Introduced from Asia in the late 19th century as a garden novelty, but not widely planted until the 1930s, kudzu is now America’s most infamous weed. In a few decades, a conspicuously Japanese name has come to sound like something straight from the mouth of the South, a natural complement to inscrutable words like Yazoo, gumbo and bayou.

Like most Southern children, I accepted, almost as a matter of faith, that kudzu grew a mile a minute and that its spread was unstoppable. I had no reason to doubt declarations that kudzu covered millions of acres, or that its rampant growth could consume a large American city each year. I believed, as many still do, that kudzu had eaten much of the South and would soon sink its teeth into the rest of the nation.

I’m not sure when I first began to doubt. Perhaps it was while I watched horses and cows mowing fields of kudzu down to brown stubs. As a botanist and horticulturist, I couldn’t help but wonder why people thought kudzu was a unique threat when so many other vines grow just as fast in the warm, wet climate of the South. I found it odd that kudzu had become a global symbol for the dangers of invasive species, yet somehow rarely posed a serious threat to the rich Southern landscapes I was trying to protect as a conservationist.
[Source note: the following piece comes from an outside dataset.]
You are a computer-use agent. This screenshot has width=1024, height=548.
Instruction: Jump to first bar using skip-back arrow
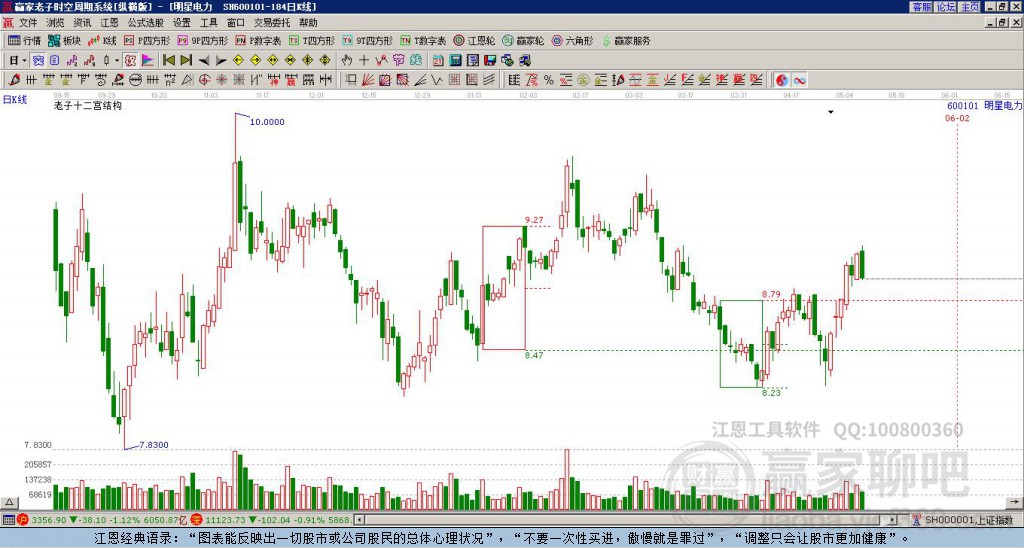[x=169, y=60]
Now that scientists at last are attaching real numbers to the threat of kudzu, it’s becoming clear that most of what people think about kudzu is wrong. Its growth is not “sinister,” as Willie Morris, the influential editor of Harper’s Magazine, described in his many stories and memoirs about life in Yazoo City, Mississippi. The more I investigate, the more I recognize that kudzu’s place in the popular imagination reveals as much about the power of American mythmaking, and the distorted way we see the natural world, as it does about the vine’s threat to the countryside.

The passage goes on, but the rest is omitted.